NEWMAN AND BENNING HAND SURREY DECENT START by Marcus Hook
Surrey 280-7 v Somerset.

Having been inserted by Somerset, Surrey will be pleased that they overcame the disadvantages of batting first on a damp pitch to make 280-7, which included fifties by Scott Newman and James Benning, not to mention a dogged 28 off 117 balls from Jonathan Batty.

Justin Langer's decision to bowl first was vindicated when the first three deliveries of the match beat the outside edge of Newman's bat. However, the ball connected with the middle of it when Charl Willoughby was pulled for four in the third over and when Alfonso Thomas, who replaced the injured Peter Trego, was driven to the extra cover boundary in the fourth.

Matt Spriegel, making his championship debut for the Brown Caps, then found his feet by clipping Thomas through mid-wicket for four in the eighth over. Two overs later the 21-year-old former Whitgift schoolboy drove Steffan Jones to the point boundary. Against the new ball the batsmen were never in, though. In the 13th over Spriegel edged Ben Phillips to first slip where Langer held on to a shoulder high catch to his left.

Two overs later Newman brought up the fifty for Surrey with successive fours through cover, the first on one knee and the second off the back foot. Mark Ramprakash was at the crease for nearly an hour before he came out of his shell, not that he had been playing tentatively.

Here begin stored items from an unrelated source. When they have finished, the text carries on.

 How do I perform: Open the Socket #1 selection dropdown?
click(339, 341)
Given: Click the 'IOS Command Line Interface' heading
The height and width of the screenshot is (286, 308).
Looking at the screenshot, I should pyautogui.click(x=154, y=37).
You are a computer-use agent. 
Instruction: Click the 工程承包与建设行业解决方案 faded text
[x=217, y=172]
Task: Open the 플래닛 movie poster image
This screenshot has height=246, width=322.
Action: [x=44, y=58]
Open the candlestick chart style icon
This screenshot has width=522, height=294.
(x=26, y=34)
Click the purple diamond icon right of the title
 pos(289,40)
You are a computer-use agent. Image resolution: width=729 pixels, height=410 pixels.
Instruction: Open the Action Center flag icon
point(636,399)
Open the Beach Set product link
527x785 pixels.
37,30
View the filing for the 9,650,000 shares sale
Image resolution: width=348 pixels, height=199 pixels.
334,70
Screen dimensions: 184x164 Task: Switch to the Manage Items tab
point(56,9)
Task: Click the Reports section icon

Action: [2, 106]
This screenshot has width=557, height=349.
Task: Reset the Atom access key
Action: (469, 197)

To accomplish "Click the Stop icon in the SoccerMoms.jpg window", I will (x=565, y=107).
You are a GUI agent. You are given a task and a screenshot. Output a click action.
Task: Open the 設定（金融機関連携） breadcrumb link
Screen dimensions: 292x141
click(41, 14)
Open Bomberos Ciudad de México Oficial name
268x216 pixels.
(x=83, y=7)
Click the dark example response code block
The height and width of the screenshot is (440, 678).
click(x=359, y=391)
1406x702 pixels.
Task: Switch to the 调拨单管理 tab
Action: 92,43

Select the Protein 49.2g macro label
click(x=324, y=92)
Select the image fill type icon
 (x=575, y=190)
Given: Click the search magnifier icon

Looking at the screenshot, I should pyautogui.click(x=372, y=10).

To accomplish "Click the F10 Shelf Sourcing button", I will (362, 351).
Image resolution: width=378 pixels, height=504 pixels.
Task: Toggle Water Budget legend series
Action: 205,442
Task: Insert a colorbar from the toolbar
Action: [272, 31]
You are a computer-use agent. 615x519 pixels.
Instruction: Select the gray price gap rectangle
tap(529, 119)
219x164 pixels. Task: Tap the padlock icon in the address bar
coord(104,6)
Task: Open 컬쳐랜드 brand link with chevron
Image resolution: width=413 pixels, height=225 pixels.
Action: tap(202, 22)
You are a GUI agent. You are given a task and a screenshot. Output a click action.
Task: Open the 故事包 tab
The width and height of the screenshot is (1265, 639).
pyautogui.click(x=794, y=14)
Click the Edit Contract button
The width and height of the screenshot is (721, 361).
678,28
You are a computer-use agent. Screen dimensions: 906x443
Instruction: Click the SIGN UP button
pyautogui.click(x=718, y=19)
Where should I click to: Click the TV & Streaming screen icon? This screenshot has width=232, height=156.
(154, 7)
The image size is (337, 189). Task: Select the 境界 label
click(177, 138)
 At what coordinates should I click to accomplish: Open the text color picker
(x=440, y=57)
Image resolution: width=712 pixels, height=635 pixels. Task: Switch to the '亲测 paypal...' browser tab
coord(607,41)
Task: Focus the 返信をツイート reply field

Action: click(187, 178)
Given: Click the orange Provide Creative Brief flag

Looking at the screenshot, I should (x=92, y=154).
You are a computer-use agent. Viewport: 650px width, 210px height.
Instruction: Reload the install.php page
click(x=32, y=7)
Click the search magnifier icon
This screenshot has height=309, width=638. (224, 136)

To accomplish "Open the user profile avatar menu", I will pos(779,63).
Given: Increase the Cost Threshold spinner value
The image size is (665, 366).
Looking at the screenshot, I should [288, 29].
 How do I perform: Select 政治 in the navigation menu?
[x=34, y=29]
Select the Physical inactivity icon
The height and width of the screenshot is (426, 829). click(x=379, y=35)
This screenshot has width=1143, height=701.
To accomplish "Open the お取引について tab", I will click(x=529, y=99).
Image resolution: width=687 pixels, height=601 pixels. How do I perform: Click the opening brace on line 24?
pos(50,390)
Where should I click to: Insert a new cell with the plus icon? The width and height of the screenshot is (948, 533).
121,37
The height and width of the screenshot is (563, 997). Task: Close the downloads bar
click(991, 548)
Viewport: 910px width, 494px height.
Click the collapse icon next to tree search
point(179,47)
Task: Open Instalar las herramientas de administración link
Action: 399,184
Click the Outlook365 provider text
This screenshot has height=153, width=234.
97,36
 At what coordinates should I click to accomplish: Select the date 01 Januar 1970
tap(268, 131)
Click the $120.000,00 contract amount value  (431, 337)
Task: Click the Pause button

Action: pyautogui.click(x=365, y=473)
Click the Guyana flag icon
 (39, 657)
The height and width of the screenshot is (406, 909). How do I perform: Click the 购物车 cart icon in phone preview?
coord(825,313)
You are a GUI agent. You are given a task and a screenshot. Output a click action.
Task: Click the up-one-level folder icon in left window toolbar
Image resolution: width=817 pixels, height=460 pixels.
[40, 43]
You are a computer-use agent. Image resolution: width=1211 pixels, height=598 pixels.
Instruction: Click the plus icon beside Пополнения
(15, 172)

The 28th over saw the former Middlesex man drive Jones through extra cover and, two balls later, despatch him to the point boundary off the front foot. Newman cut Jones for four in the same over. In the next, however, Ramprakash was undone by a delivery from Willoughby that lifted and left the 38-year-old just enough to brush the outside edge.

Mark Butcher was caught and bowled by Phillips in the fourth over after lunch when a ball from Phillips appeared to stop on the Brown Caps' skipper. Usman Afzaal departed six overs later, in the 41st over, to a low catch at first slip; though not before Newman had progressed to fifty, in 110 deliveries, with his tenth four, which was cut off the bowling of Thomas.

The stocky left-hander then went on the offensive. In the 46th over he drove Phillips straight down the ground for four. Hot on its heels were two on-side boundaries off the front foot. But the next over saw Newman perish leg before, trying to work Thomas to leg.

Batty then looked on as Benning picked up where Newman left off. The 25-year-old's first ball was clipped to the long leg boundary, but, when he had reached 10, Benning was put down at third slip off Phillips. As if to erase the let-off from his memory, Benning then punched Thomas for two straight fours in the very next over, the 49th, before steering the South African to the third man boundary.

Four overs later, Benning cut Willoughby for two successive fours and in the 56th a pull to the mid-wicket boundary off Jones brought up the 25-year-old's half-century in just 38 deliveries.

Benning only became becalmed when spin was introduced from the Chapel End in the shape on Ian Blackwell, who finished the day with figures of 11-3-14-1. Blackwell's solitary success was the wicket of Benning, who was beaten down the leg-side in the 75th over.

However, Blackwell was to blame for dropping Matt Nicholson at mid-on off Phillips in the 80th over. Nicholson has been in good form with the bat of late, just as he demonstrated by driving Phillips for fours either side of the wicket two overs later.

The quality of Nicholson's strokeplay suggested he would become the third Surrey batsman to reach fifty. But in the over before bad light brought about an early finish, he was brilliantly caught at square leg by Thomas off the bowling of Willoughby.